> _Set problem_
In the text on myth, what did Gilgamesh lose at the very last minute?

> _Text_
========
So does it likewise go in the Classical tradition, where humans, whose Golden Age lies in the past, have their lives spun out, measured and cut by the Fates, and the details of those lives not decided by the Fates determined by the whims of gods intent on keeping them humble.3 (Poseidon could not keep Odysseus ever from getting home—outside his purview, that—but he did see that it was a ten year odyssey, and did a good many worse things with a good deal less reason; while "wise" Athena was not so far above petty jealousy as to refrain from turning the human who bested her as a weaver into a spider.)
Eventually developed, too, was an element of compensation for all this. Human beings suffer in this world—but if they bow their heads and obey, they will eventually be blessed in this world, or if they don't get so blessed, find something better in another one on the other side of death. And in at least some traditions, human suffering as a whole does end, a Millennium arriving and all well with the world after that.
Still, the connection between good behavior and reward was necessarily fuzzy, and even in those traditions notes of doubt about the rightness of all this are evident. As God inflicts on his exceptionally faithful servant Job one horrific suffering after another simply for the sake of a bet with the Devil, when he has had all he can take (he is huddling shit to keep warm), Job cries out "Why?"
Oedipus, approaching his death (in
Oedipus at Thebes, the most accomplished but least-read of the trilogy by Sophocles), wonders at the same thing. After all, killing a man who challenged him in that sort of roadside confrontation and marrying a queen were only turned from incidents in a tale of heroic adventure into cosmic crimes by the fact that the man was his father, the woman his mother, both of which details were totally unknown to him—while the whole sequence of events was triggered by his father's attempt to evade punishment for an unspeakable crime of his own by ordering his own son's infanticide. Where was the justice in that?
Of course, no satisfactory answer is forthcoming to such questions. Indeed, to modern, rational eyes, tales like those of Job and Oedipus are about the subjection of human beings through no fault of their own to horrors by the will of arbitrary, cruel gods, whose right to do such things is a simple matter of their having the power to do it and get away with it.
And as it happens, there are also doubts that things really have to be this way. The idea that humans could become like those gods, acquire the power to be like them, and even overthrow them, but that this was forbidden to them and they were slapped down when they tried, cropped up again and again. Gilgamesh, after all, may not have attained his goal but he did come very, very close, only at the very last minute losing the herb that would have made him live forever. In the Garden of Eden the sin of Adam and Eve was to eat of the fruit of the tree of Knowledge of Good and Evil, knowledge which could make them like gods. Zeus begrudged man the gift of fire, and punished his benefactor Prometheus by chaining him to Mount Elbrus and having a vulture tea out and eat his liver, after which it grew back at night so that it could be torn out and eaten again the next day, and the day after that, and the day after that . . . but human beings kept the knowledge of fire nonetheless.
All the same, these admittedly not insignificant details are exceptional, contrary hints, and not more than that in a narrative that, pretty much always, reiterated again and again passivity and awe before the majesty of a design beyond our ken.
"KNOW YOUR PLACE!" it all thunders.
========
> _Available data_
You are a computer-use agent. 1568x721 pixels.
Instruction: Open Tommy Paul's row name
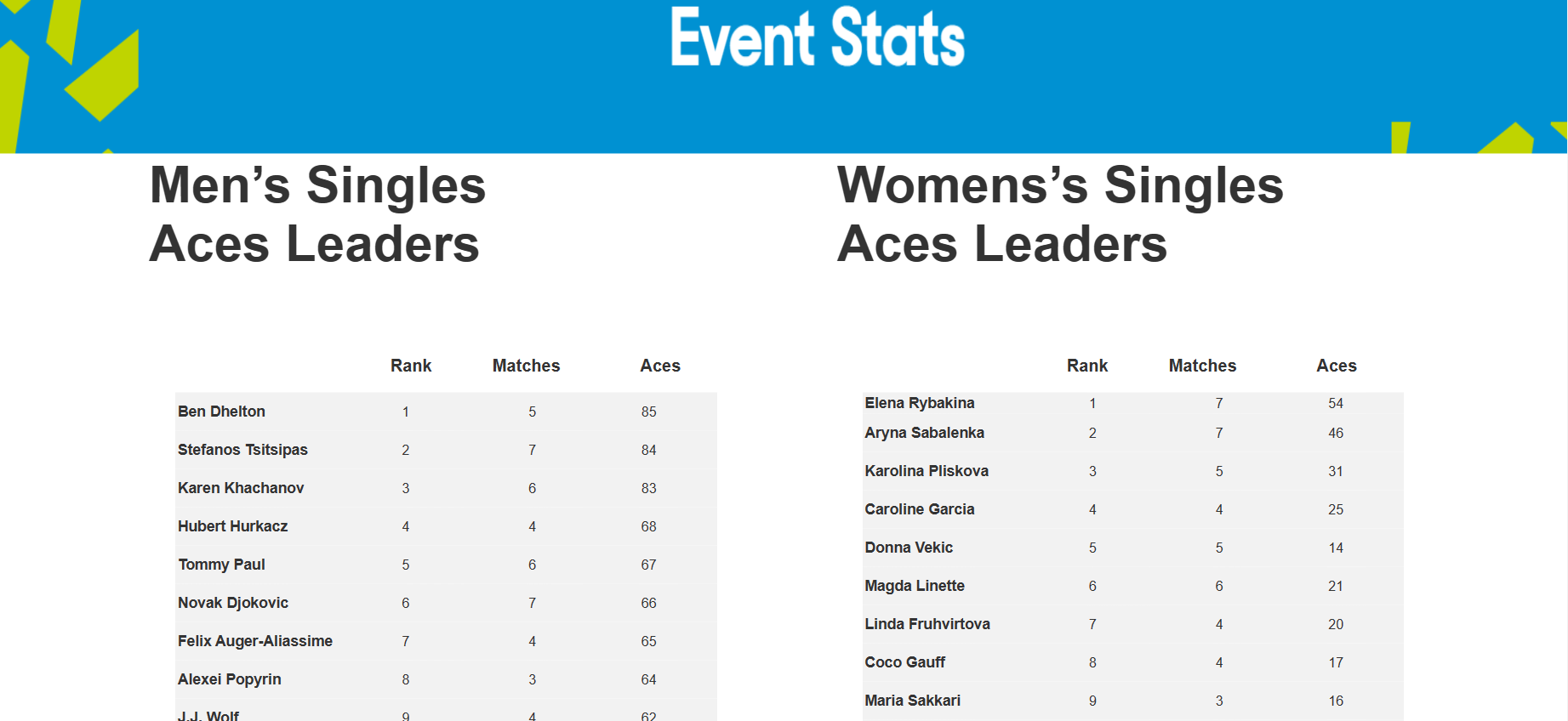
========
> _The completed task_
The herb that would have made him live forever.